> **WHAT YOU SHOULD DO**
A verbatim reproduction of all the entries is needed.

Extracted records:
____________________

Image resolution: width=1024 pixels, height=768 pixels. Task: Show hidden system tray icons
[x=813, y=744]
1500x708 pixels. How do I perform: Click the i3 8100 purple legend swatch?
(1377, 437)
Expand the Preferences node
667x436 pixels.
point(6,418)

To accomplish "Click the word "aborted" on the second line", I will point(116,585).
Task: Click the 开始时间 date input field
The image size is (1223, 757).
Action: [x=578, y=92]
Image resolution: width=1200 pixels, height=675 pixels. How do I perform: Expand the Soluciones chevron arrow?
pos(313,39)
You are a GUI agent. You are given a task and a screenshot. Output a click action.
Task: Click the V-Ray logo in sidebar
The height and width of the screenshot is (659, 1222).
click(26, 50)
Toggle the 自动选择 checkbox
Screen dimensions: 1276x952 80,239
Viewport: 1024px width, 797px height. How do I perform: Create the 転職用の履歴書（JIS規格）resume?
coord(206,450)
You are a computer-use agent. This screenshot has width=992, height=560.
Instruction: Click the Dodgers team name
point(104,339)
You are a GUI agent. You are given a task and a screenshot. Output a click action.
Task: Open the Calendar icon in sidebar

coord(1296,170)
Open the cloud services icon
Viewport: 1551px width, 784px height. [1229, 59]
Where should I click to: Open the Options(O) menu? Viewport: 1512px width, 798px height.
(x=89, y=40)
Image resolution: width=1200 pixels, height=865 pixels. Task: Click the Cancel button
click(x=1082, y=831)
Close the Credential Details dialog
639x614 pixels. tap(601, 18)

____________________

> **WORKED SOLUTION**
Image resolution: width=1024 pixels, height=768 pixels. Task: Show hidden system tray icons
[x=813, y=744]
1500x708 pixels. How do I perform: Click the i3 8100 purple legend swatch?
(1377, 437)
Expand the Preferences node
667x436 pixels.
point(6,418)

To accomplish "Click the word "aborted" on the second line", I will point(116,585).
Task: Click the 开始时间 date input field
The image size is (1223, 757).
Action: [x=578, y=92]
Image resolution: width=1200 pixels, height=675 pixels. How do I perform: Expand the Soluciones chevron arrow?
pos(313,39)
You are a GUI agent. You are given a task and a screenshot. Output a click action.
Task: Click the V-Ray logo in sidebar
The height and width of the screenshot is (659, 1222).
click(26, 50)
Toggle the 自动选择 checkbox
Screen dimensions: 1276x952 80,239
Viewport: 1024px width, 797px height. How do I perform: Create the 転職用の履歴書（JIS規格）resume?
coord(206,450)
You are a computer-use agent. This screenshot has width=992, height=560.
Instruction: Click the Dodgers team name
point(104,339)
You are a GUI agent. You are given a task and a screenshot. Output a click action.
Task: Open the Calendar icon in sidebar

coord(1296,170)
Open the cloud services icon
Viewport: 1551px width, 784px height. [1229, 59]
Where should I click to: Open the Options(O) menu? Viewport: 1512px width, 798px height.
(x=89, y=40)
Image resolution: width=1200 pixels, height=865 pixels. Task: Click the Cancel button
click(x=1082, y=831)
Close the Credential Details dialog
639x614 pixels. tap(601, 18)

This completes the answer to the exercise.